Gericht: Bundesgerichtshof
Beschluss verkündet am 07.11.2001
Aktenzeichen: 2 StR 428/01
Rechtsgebiete: StPO, StGB


Vorschriften:

StPO § 349 Abs. 4
StPO § 349 Abs. 2
StPO § 354 Abs. 1
StPO § 265
StGB § 64 Abs. 1
StGB § 64 Abs. 2
StGB § 64
Diese Entscheidung enthält keinen zur Veröffentlichung bestimmten Leitsatz.
BUNDESGERICHTSHOF BESCHLUSS

2 StR 428/01

vom

7. November 2001

in der Strafsache

gegen

wegen gefährlicher Körperverletzung

Der 2. Strafsenat des Bundesgerichtshofs hat auf Antrag des Generalbundesanwalts und nach Anhörung des Beschwerdeführers am 7. November 2001 gemäß §§ 349 Abs. 2 und 4, 354 Abs. 1 StPO beschlossen:

Tenor:

1. Auf die Revision des Angeklagten wird das Urteil des Landgerichts Wiesbaden vom 20. März 2001

a) im Schuldspruch dahin geändert, daß der Angeklagte der gefährlichen Körperverletzung in zwei Fällen schuldig ist und

b) im Ausspruch über die Einzelstrafe von fünf Jahren sowie im Gesamtstrafenausspruch mit den Feststellungen aufgehoben.

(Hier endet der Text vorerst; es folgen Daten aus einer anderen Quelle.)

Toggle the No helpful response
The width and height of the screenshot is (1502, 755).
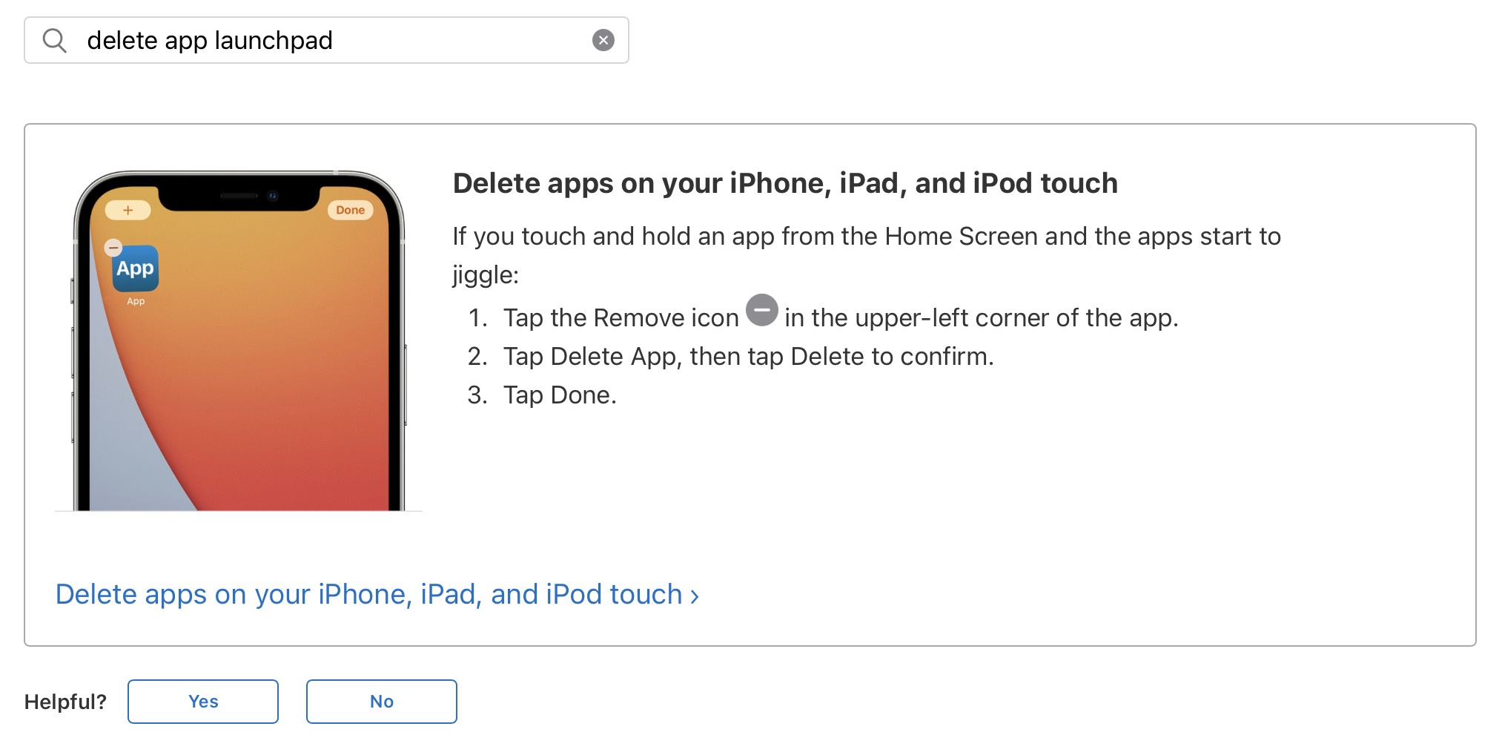point(381,701)
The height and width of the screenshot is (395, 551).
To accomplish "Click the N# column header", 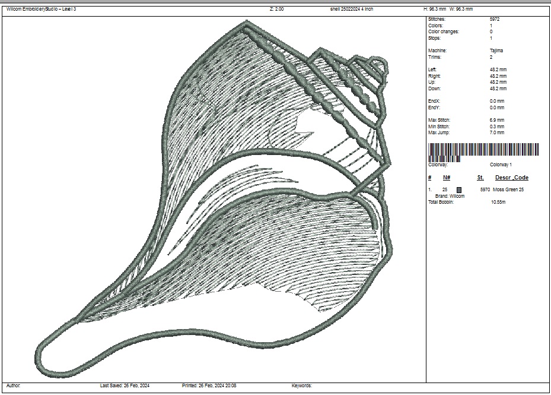I will [447, 178].
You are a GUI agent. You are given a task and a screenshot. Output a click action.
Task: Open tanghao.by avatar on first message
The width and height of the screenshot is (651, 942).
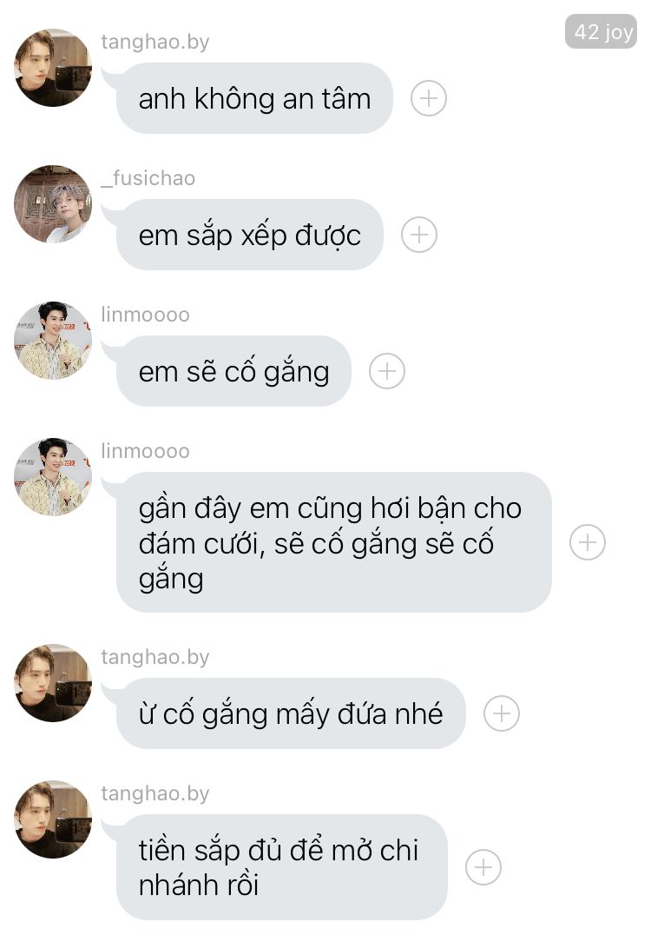[x=53, y=68]
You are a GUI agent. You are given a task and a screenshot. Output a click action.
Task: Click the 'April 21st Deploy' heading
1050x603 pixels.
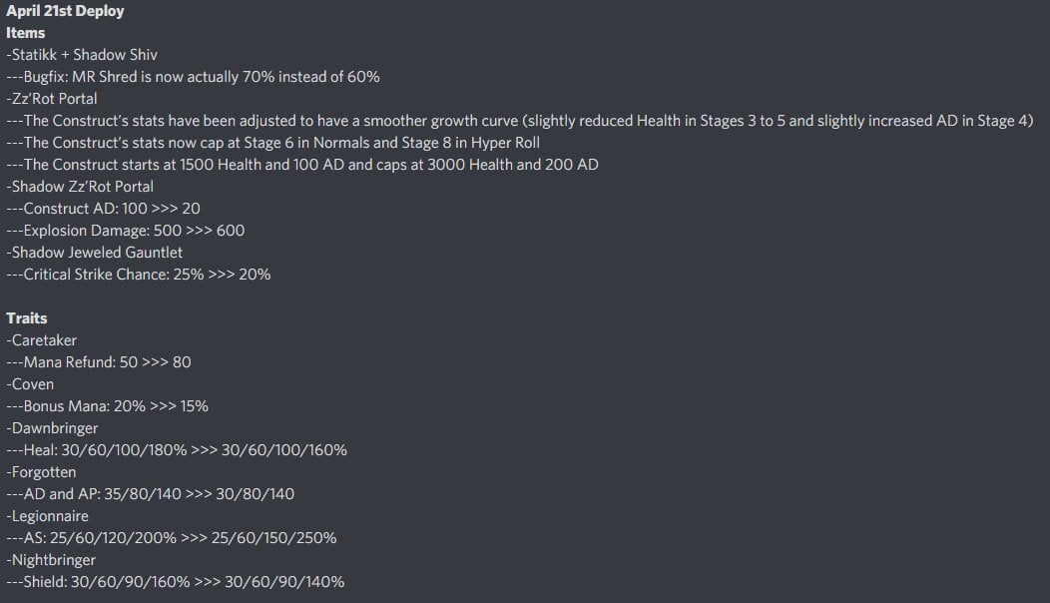(x=65, y=11)
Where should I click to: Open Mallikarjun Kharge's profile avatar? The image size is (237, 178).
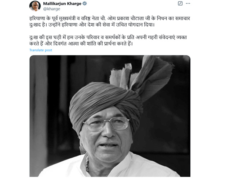tap(35, 6)
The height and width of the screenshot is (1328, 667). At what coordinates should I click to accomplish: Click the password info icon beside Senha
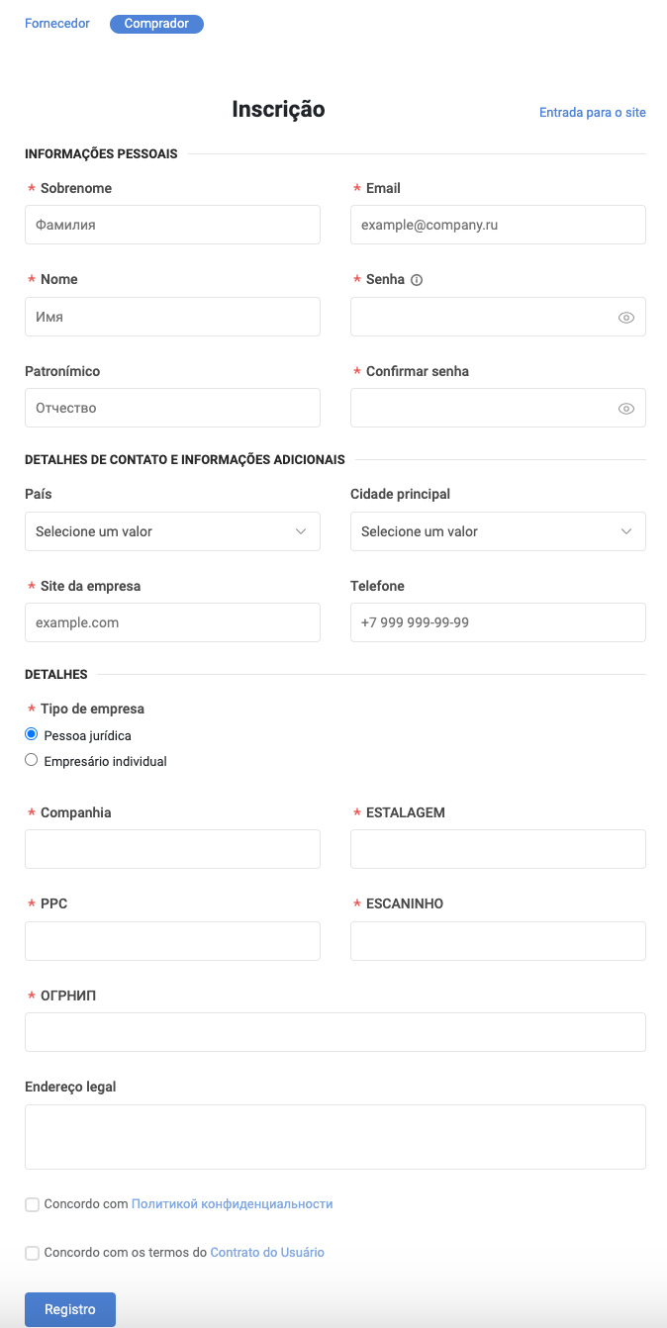click(x=417, y=280)
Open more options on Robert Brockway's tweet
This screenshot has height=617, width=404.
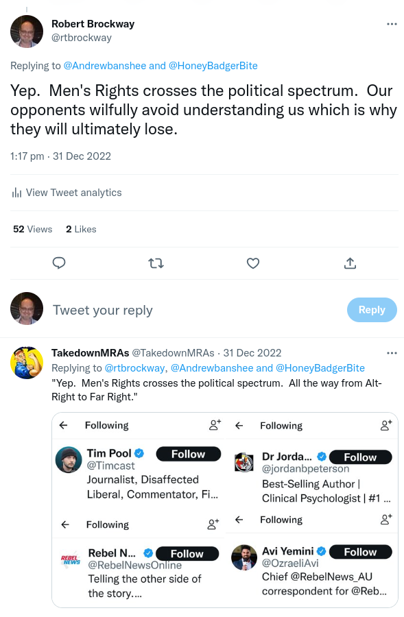pyautogui.click(x=392, y=23)
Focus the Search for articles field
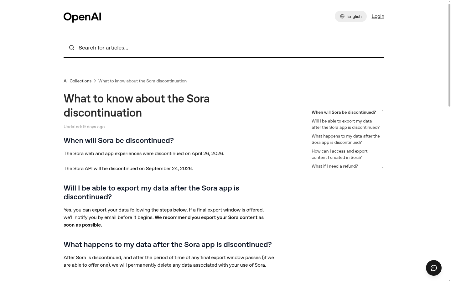 point(224,48)
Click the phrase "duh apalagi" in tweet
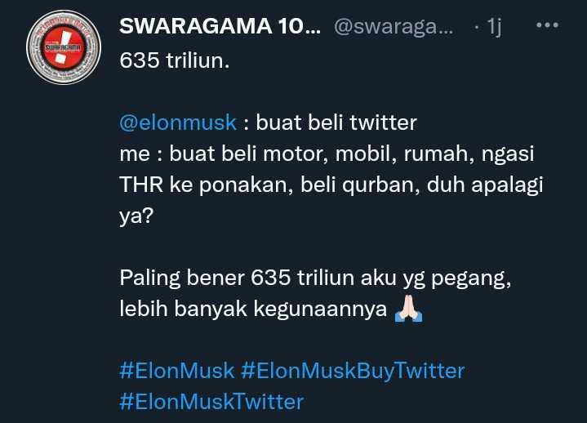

2. Im Umfang der Aufhebung wird die Sache zu neuer Verhandlung und Entscheidung, auch über die Kosten des Rechtsmittels, an eine allgemeine Strafkammer des Landgerichts zurückverwiesen.

3. Die weitergehende Revision wird verworfen.

Gründe:

Das Landgericht hat den Angeklagten wegen versuchten Totschlags und wegen gefährlicher Körperverletzung zu einer Gesamtfreiheitsstrafe von fünf Jahren und drei Monaten verurteilt. Hiergegen richtet sich die Revision des Angeklagten mit der nicht näher ausgeführten Sachrüge. Sein Rechtsmittel hat in dem aus der Beschlußformel ersichtlichen Umfang Erfolg. Im übrigen ist es im Sinne von § 349 Abs. 2 StPO unbegründet.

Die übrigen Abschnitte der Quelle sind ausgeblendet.